TASK INSTRUCTIONS ▸
Output the data from the line with "Pick the White Balance eyedropper tool" up to and including the line with "Looking at the screenshot, I should (1216, 53)." as a Markdown table with the columns Row and Line. Skip blank lines and leave the pictures out.

Entries for text and item locations
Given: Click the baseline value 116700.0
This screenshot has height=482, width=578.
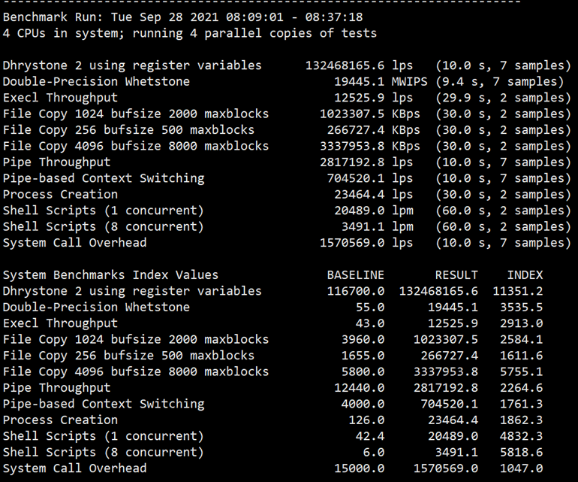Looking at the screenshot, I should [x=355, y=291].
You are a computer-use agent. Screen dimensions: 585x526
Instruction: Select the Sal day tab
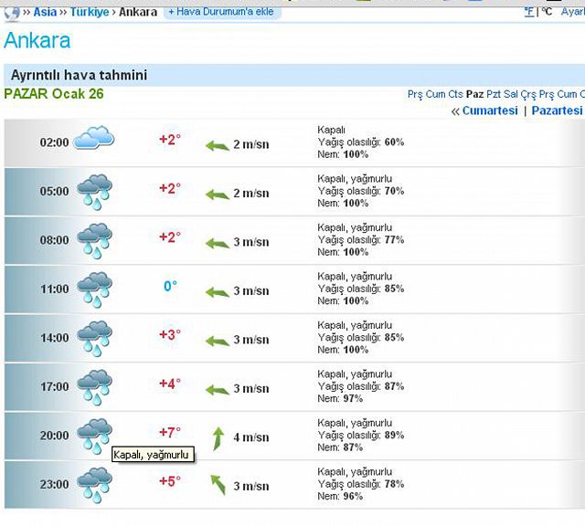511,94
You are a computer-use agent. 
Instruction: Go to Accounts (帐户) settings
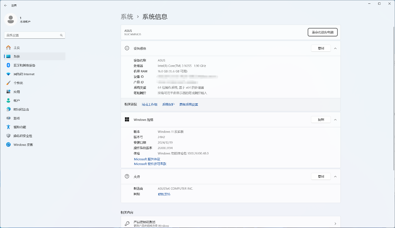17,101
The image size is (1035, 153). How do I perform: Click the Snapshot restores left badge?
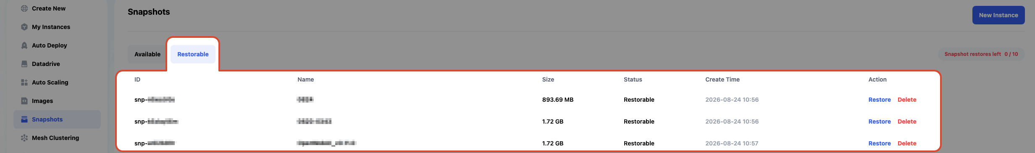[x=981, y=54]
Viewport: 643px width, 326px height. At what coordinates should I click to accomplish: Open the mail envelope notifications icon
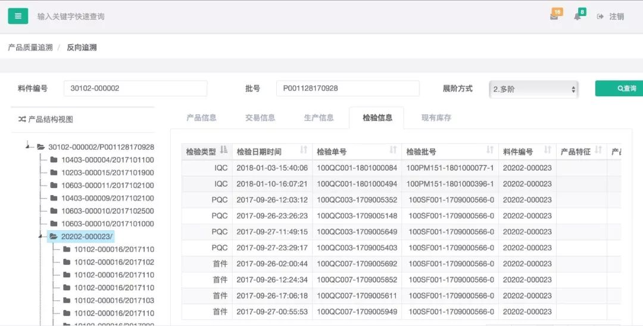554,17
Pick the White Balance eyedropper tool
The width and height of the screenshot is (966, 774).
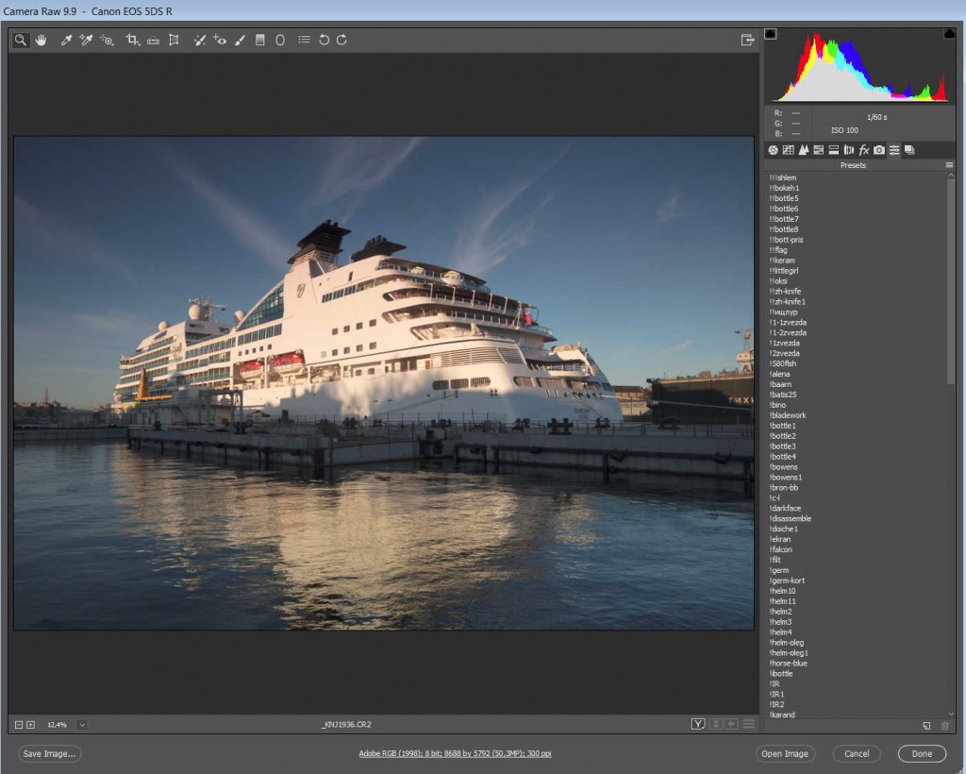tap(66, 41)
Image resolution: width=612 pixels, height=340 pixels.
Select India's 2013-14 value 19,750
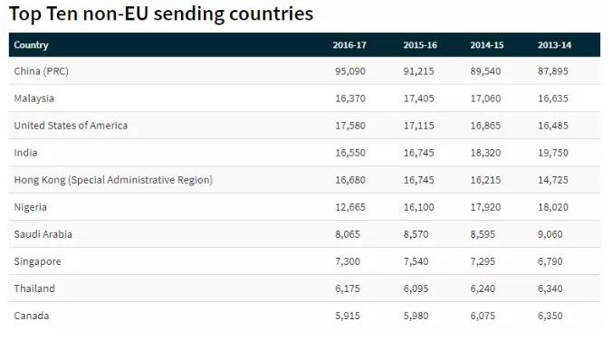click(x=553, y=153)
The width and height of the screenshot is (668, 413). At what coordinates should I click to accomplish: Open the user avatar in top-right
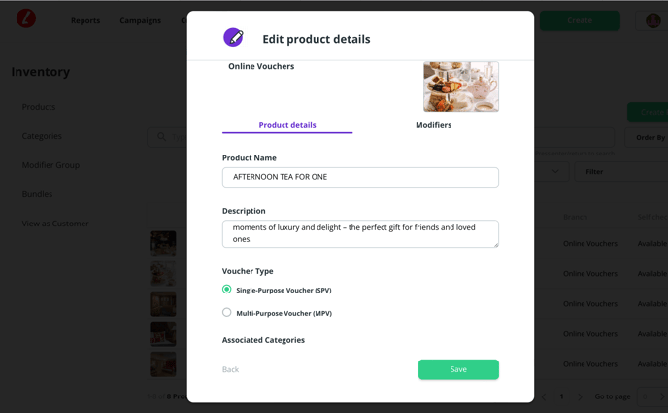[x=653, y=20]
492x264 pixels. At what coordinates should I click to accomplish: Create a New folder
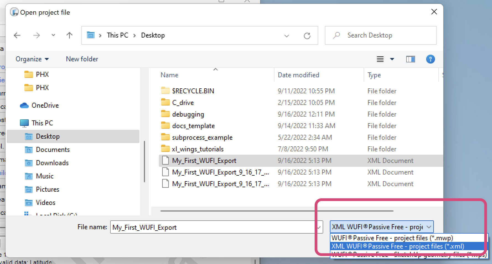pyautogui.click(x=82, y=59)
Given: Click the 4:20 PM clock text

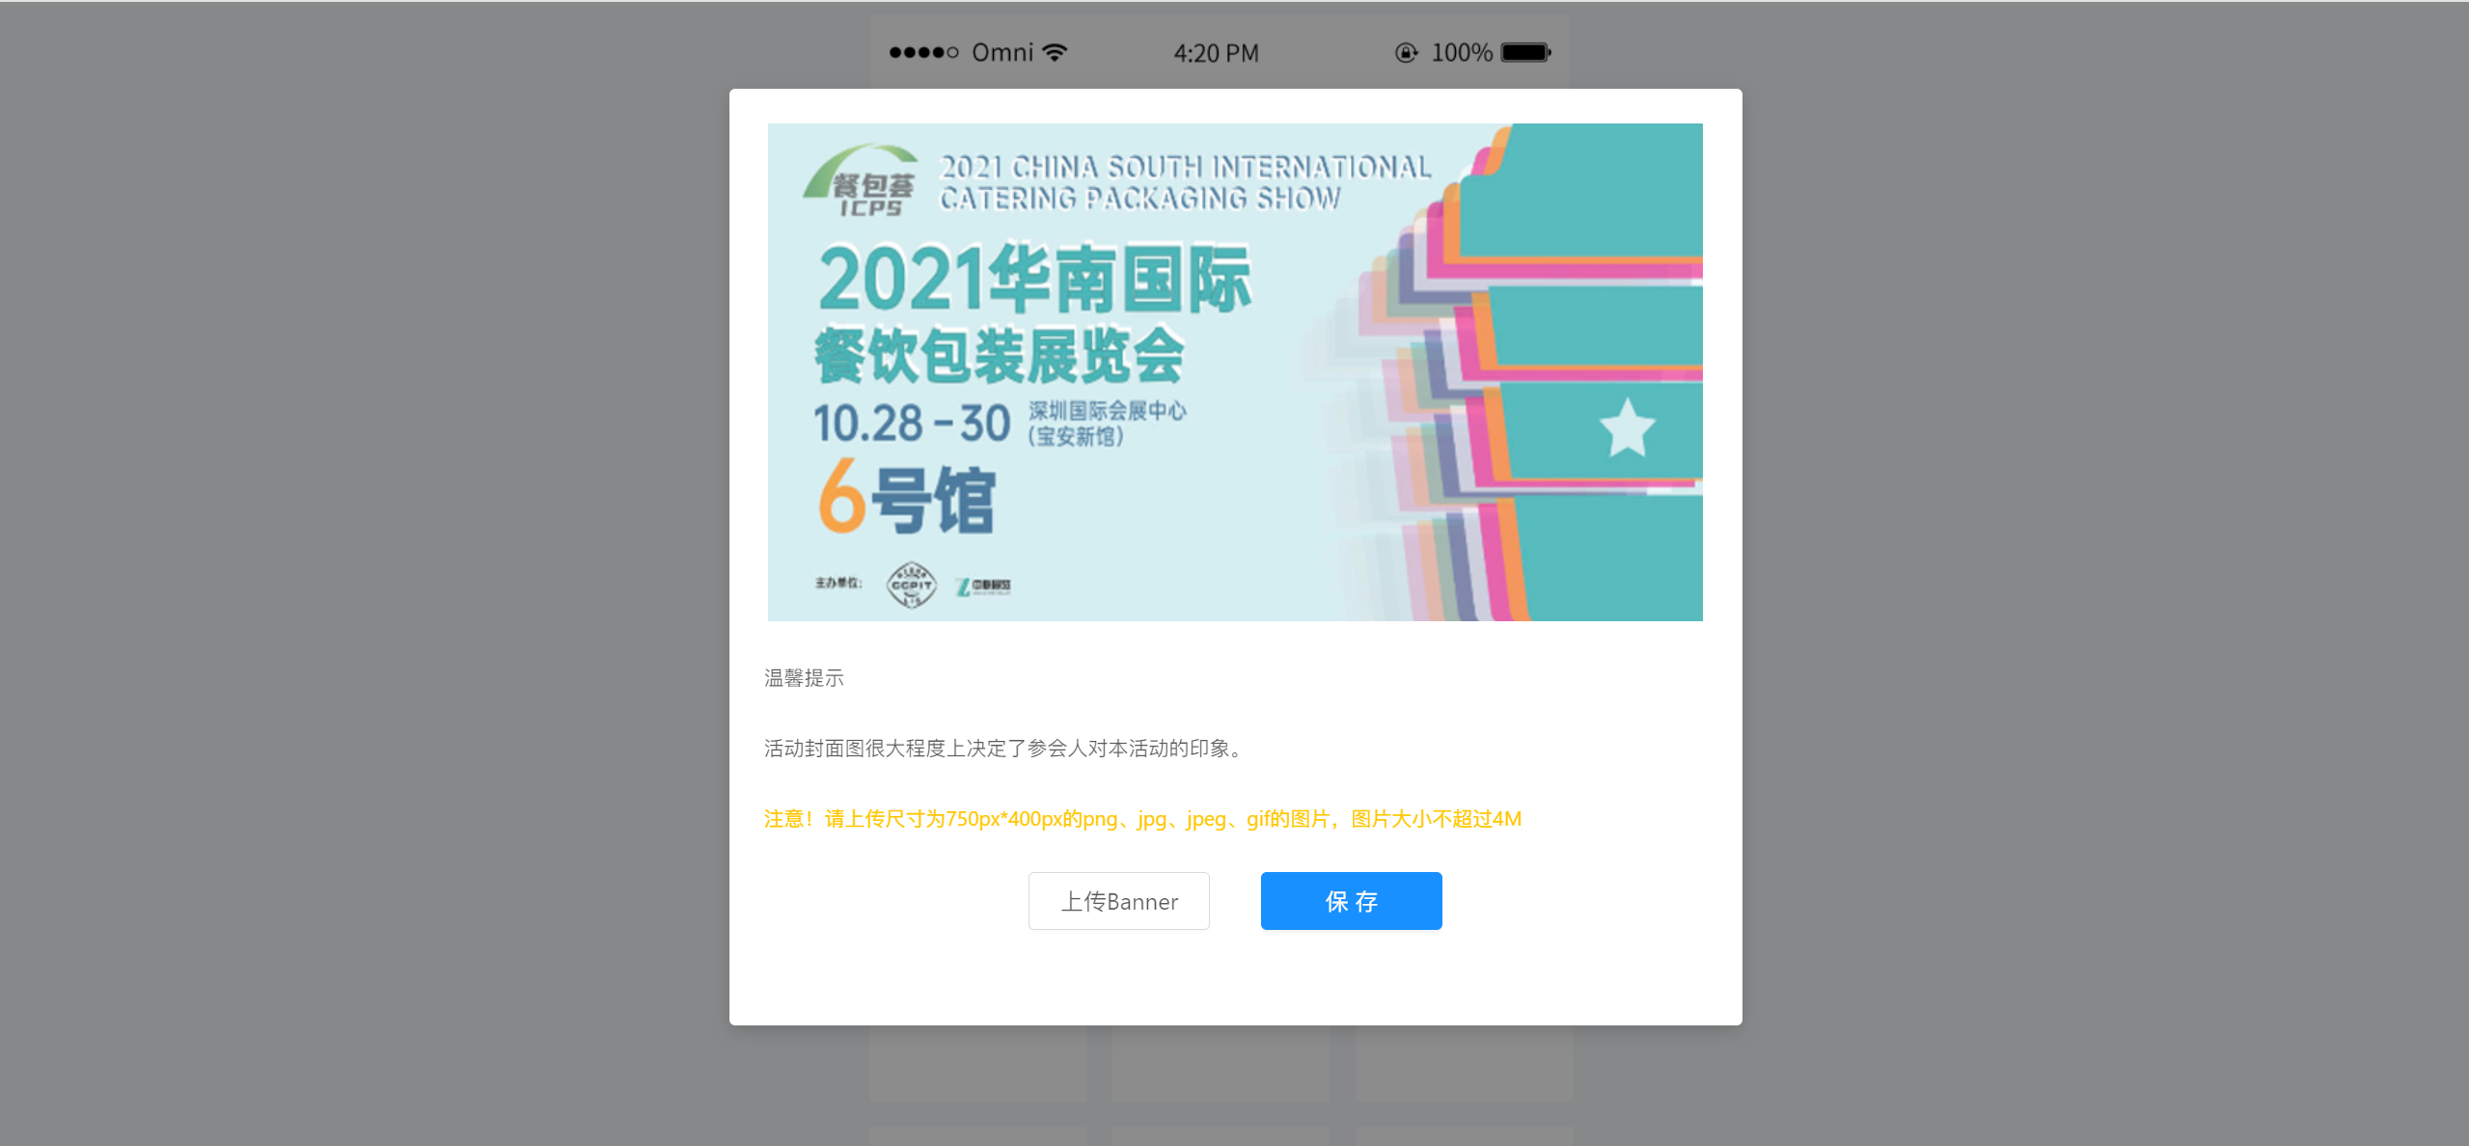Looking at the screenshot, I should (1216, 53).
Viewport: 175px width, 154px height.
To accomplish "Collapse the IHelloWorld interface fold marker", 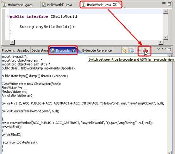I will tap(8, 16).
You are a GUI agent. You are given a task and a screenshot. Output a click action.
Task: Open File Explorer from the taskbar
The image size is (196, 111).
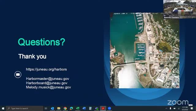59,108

THE ANSWER ▸
| Row | Line |
|---|---|
| 1 | Pick the White Balance eyedropper tool |
| 2 | The width and height of the screenshot is (966, 774). |
| 3 | tap(66, 41) |
| 4 | Image resolution: width=612 pixels, height=340 pixels. |
| 5 | Select India's 2013-14 value 19,750 |
| 6 | click(x=553, y=153) |
| 7 | The width and height of the screenshot is (668, 413). At what coordinates should I click to accomplish: Open the user avatar in top-right |
| 8 | [x=653, y=20] |
| 9 | 492x264 pixels. At what coordinates should I click to accomplish: Create a New folder |
| 10 | pyautogui.click(x=82, y=59) |
| 11 | Given: Click the 4:20 PM clock text |
| 12 | Looking at the screenshot, I should (1216, 53). |